Brief – Extend the KinoSearch mailing-list post about the invalid UTF-8 fix, picking up after its final sentence.

Supplied passage –
Re: [KinoSearch] Invalid UTF-8

Posted by Marvin Humphrey <ma...@rectangular.com>.

On Tue, Jan 26, 2010 at 07:15:16PM -0800, Marvin Humphrey wrote:

> Yup, I've now duplicated the problem on my system using 60,000 docs.  

Fixed by r5764.

> I bet I can get that way down by fiddling with the flush threshold.

Ultimately, I was isolate the trigger to a single document with two fields, by
bringing the threshold at which PostingListWriter flushes all of its
PostingPools way, way down:

-#define DEFAULT_MEM_THRESH 0x1000000
+/* #define DEFAULT_MEM_THRESH 0x1000000 */
+#define DEFAULT_MEM_THRESH 0x10

When that variable lived in Perl, the KinoSearch::Test module used to set it
to a much smaller number at load time.  This had the effect of simulating
large indexes as far as PostingListWriter was concerned, by forcing runs to be
flushed many many times.  However, it turns out that we have been doing
without that important simulation for a long time -- the entire KS test suite
was not triggering a PostingPool flush even once.  I'm a little surprised that
after all the refactoring I did on this code recently, there was only a single
glitch that needed to be fixed.  

Now even if I set the threshold to 0x100, the whole test suite passes.

[Entries on where items appear]
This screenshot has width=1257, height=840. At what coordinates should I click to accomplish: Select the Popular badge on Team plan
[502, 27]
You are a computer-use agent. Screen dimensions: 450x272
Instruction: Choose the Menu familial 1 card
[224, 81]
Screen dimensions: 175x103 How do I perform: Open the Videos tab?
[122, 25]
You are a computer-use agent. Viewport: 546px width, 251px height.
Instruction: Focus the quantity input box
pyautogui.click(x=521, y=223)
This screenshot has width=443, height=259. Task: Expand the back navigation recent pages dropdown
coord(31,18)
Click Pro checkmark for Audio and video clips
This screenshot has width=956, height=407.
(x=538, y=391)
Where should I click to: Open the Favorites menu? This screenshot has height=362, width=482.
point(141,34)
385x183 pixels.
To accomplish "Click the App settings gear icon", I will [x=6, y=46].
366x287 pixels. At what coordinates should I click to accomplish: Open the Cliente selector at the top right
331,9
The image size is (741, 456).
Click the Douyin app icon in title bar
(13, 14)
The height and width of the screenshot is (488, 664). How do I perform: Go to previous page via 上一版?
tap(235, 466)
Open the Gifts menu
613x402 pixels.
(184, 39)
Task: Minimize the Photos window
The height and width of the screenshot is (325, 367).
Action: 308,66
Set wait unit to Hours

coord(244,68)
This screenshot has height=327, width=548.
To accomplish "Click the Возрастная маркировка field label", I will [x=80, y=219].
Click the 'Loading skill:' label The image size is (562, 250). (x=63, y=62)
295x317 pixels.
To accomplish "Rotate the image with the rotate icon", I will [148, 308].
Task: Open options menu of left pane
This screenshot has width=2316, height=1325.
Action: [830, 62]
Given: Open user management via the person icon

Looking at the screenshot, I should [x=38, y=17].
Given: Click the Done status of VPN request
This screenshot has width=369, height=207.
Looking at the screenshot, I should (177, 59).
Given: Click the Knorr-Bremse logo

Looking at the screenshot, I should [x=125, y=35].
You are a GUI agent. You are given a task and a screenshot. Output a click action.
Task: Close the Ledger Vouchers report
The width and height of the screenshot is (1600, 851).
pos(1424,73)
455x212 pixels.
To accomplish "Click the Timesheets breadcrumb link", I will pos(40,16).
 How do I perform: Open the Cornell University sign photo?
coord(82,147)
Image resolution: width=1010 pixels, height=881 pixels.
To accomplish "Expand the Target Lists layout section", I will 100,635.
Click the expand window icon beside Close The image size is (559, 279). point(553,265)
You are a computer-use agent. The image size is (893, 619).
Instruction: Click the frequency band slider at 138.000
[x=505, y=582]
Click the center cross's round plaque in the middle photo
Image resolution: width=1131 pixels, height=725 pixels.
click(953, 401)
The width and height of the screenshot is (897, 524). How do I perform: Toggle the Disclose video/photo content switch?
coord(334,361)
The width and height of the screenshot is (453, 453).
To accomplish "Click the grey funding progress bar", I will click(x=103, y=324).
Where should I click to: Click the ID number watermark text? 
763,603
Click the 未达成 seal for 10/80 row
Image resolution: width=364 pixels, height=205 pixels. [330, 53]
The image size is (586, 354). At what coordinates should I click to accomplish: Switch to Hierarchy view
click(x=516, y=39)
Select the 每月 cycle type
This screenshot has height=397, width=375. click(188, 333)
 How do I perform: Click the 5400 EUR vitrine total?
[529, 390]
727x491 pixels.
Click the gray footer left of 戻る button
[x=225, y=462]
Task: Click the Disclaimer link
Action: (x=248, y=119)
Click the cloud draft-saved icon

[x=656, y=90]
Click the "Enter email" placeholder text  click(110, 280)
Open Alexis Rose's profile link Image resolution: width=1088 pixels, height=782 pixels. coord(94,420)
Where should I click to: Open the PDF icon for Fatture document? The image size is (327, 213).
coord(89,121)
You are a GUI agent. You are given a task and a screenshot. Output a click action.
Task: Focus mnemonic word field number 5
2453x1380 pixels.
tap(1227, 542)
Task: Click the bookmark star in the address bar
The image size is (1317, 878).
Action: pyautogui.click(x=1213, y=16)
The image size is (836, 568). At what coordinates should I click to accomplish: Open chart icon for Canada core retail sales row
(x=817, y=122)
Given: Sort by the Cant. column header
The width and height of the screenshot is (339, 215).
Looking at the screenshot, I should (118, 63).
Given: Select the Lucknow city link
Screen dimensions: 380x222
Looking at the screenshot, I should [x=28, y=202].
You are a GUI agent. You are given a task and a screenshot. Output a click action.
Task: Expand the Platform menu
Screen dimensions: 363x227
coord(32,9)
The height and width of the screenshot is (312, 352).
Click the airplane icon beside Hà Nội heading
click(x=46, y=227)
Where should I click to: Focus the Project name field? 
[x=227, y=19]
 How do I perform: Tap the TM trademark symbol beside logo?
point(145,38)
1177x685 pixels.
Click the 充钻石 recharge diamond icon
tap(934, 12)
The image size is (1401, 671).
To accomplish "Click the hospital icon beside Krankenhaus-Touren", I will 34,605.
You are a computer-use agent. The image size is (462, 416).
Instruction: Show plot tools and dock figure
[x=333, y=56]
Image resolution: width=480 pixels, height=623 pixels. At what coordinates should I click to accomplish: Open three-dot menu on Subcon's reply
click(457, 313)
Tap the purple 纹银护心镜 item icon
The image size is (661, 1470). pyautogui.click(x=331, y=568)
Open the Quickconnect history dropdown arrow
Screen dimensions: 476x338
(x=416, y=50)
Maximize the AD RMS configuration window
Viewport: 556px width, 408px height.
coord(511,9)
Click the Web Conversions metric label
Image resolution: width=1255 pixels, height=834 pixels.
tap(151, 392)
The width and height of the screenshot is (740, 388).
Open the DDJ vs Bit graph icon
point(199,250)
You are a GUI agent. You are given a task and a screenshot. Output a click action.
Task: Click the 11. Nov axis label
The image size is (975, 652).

Written answer –
Marvin Humphrey

Re: Invalid UTF-8

Posted by Marvin Humphrey <ma...@rectangular.com>.

On Tue, Jan 26, 2010 at 07:07:10PM -0800, Marvin Humphrey wrote:

> We might have to add more docs

Yup, I've now duplicated the problem on my system using 60,000 docs.  

I bet I can get that way down by fiddling with the flush threshold.

Marvin Humphrey

Re: Invalid UTF-8

Posted by Marvin Humphrey <ma...@rectangular.com>.

On Tue, Jan 26, 2010 at 08:24:06PM -0600, Peter Karman wrote:

> >Before we go further, what kind of system are you having trouble on?  Is it
> >a 64-bit box?
> 
> yes, 64-bit. Tested on both RHEL 4 and Mac 10.6.

OK, I don't know that this is a 64-bit problem, but I believe that the flushes
would happen on a different schedule under 64-bit.  It's good that you can
duplicate this on multiple systems.

We might have to add more docs.  Investigating...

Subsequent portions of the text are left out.